Directions:
Can you write what comes next in the 2008 Honda Pilot review below, starting right after its final sentence?

Versus the competiton:
They say the only things you can really count on are death and taxes. Well, I’d like to add a few things to that list: Levis, ice cream, diet Dr. Pepper and my tragically frizzy hair. The first three have never let me down, and the last never fails to appear. After driving the 2008 Honda Pilot, I’ve determined it too is worthy of being added to that list.
I’m not just talking about Honda’s legendary maintenance records or the way so many people put countless miles and years onto their Hondas. The Pilot reliably hauled my crew and all our stuff wherever we needed to go comfortably. It manages to straddle the line between truck and passenger car without any sacrifice in utility. The ride is smooth and comfortable, and the handling gives a feeling of security. With a powerful V-6 engine under the hood, merging onto the freeway and charging up hills are no problem.
Honda redesigned the Pilot this year, and the new, 2009 version is already out. We’ll have a review of that one up soon, but if you’re interested in getting a deal on an ’08, you should know that the very face of this Pilot is reassuring. It says, “No worries. I can handle it.” While there are no sharp, boxy edges, it’s not all soft and curvy, either. It looks competent and useful, which is how a car should be. The exterior has a simple, clean look that, on my test car, was helped by metallic silver paint that seemed to magically hide dirt. The inside does a pretty good job of that, too, especially considering the messy monsters I haul around town. (Dirt – there’s one more thing I can count on.)
There are tons of bins and pockets for containing and hiding all our stuff. In front, the center console is amazingly flexible. The cupholders lift out and fit into three different locations. A sliding panel hides them and neighboring bins from prying eyes, but it’s the huge armrest box that became the central headquarters of the vehicle (and my life). Not only does it open from the top, but it opens from the front as well so that, while driving, its contents can be accessed while I keep my arm resting on the cushion and my eyes on the road. A built-in sleeve holds my phone securely while the cords and charger are kept out of the way inside the compartment.
There are tons of helpful features to make life easier in the Pilot. The EX-L comes with leather (a must) and eight-way adjustable, heated seats. The steering wheel tilts and telescopes and has audio controls. The great sound system package includes a six-disc, in-dash CD changer and XM Satellite Radio. Sadly – and inexcusably – there is no auxiliary port for an iPod. One nifty feature is the sunglasses holder, which not only actually holds my D&G knockoffs, but also holds a conversation mirror, making the “he’s touching me!” cries a thing of the past. A clean, clear instrument panel puts all the vital info right up front. A huge color touch-screen manages all the systems: climate control, audio systems and navigation. It also houses the indispensible rearview camera image. We’ve all heard the horror stories of backover accidents, so a camera like this can be a true lifesaver – just another thing to count on in this Honda.

Data section:

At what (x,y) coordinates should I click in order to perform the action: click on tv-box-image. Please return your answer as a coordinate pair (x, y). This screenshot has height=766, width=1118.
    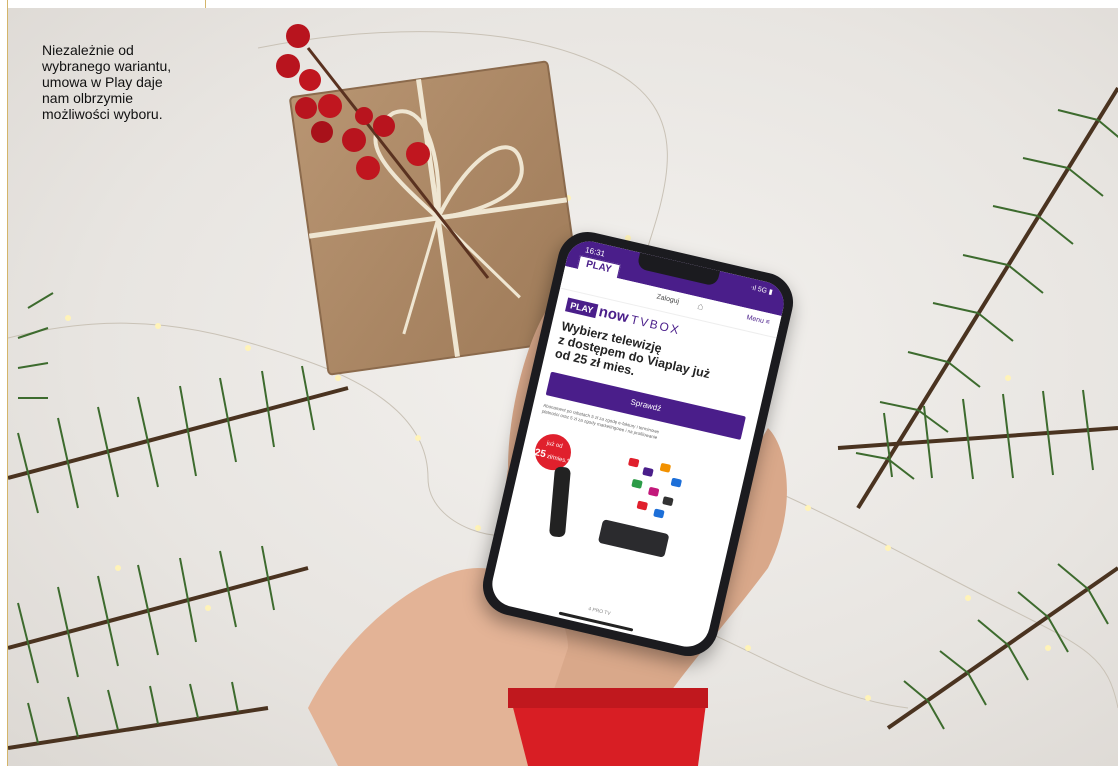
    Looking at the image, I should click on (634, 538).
* * *
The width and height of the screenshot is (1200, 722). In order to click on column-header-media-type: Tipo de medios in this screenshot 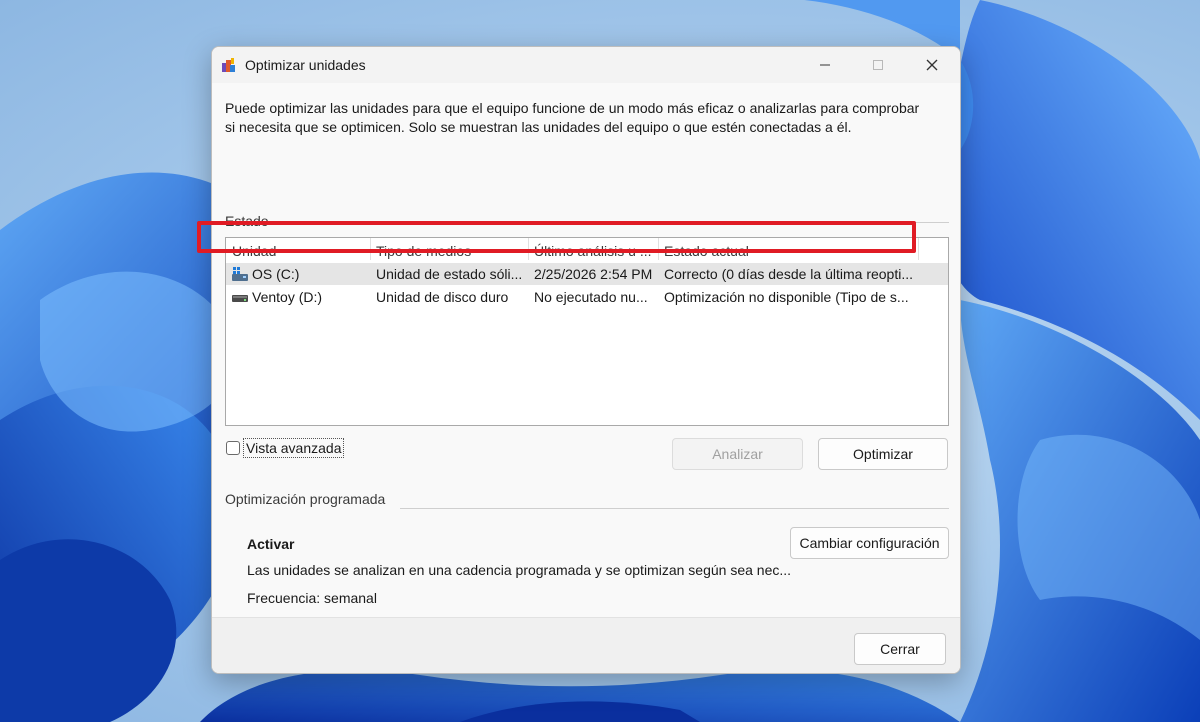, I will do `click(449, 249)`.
---
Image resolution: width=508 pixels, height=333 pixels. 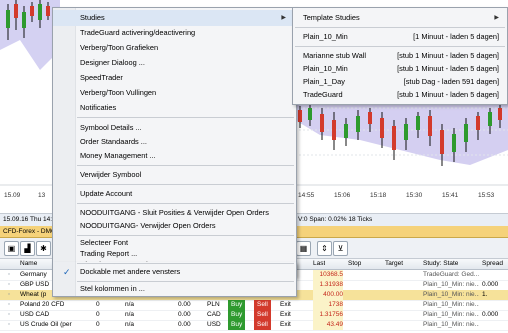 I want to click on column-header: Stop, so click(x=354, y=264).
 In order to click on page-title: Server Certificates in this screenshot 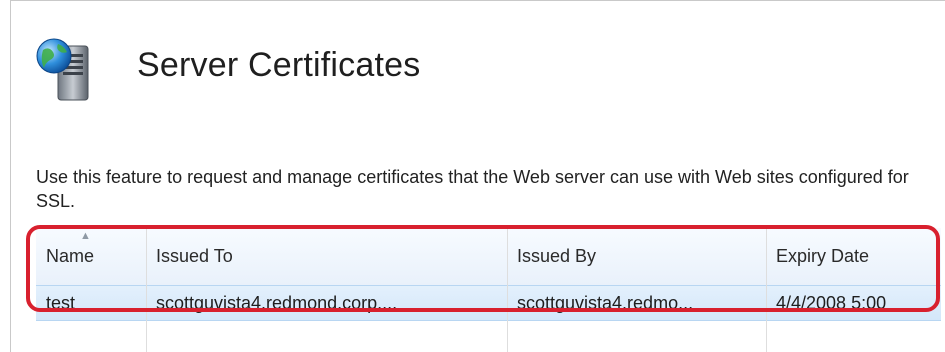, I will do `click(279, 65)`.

Answer to the problem:
Everything fits inside the Pilot. My kids had no problem opening doors or climbing in. Of course, they used the seatback pockets (of which there are two on BOTH seats) to pull themselves up, but they could do it without my help. They also managed the seat belts themselves, which is a great thing to be able to rely on, given I’m usually buckled in and in gear before they start yelling that ubiquitous, “I can’t do it!” That means I have to put the car back in Park, unbuckle, get out and go around to their door, only to find that in the ensuing moments the child has found that he can, indeed, “do it.” In the Pilot, I knew I could stay put in my seat while giving my little ones nothing more than a “Yes, you can. Just try.” And they did. Valuable time saved? Priceless.
Be warned, however, that the middle seating position in both the second and third rows have seat belts that extend down from the ceiling (a pet peeve of ours here at MotherProof.com, as they obstruct rear visibility and don’t fit children well).
Everyone always asks about the third row: Is it big enough? Can you fit a grown-up in it? Is it easy to fold? In a word: Yes. You can count on it. I’m not exactly petite, and I fit in the back row. I can even get in and out with a minimum of unattractive grunting and struggling, since I’m not exactly graceful, either. My complaint about the third row is that in order to fold it, the headrests must be removed first. I do appreciate, however, that there’s a handy-dandy storage bin under the cargo floor made to house the headrests when not in use so they don’t end up sliding around in the car or lost in the garage. Pulling the seats back up into position isn’t quite as easy, and I sometimes ended up climbing into the cargo area to manage it, which doesn’t help with the gracefulness issue I mentioned.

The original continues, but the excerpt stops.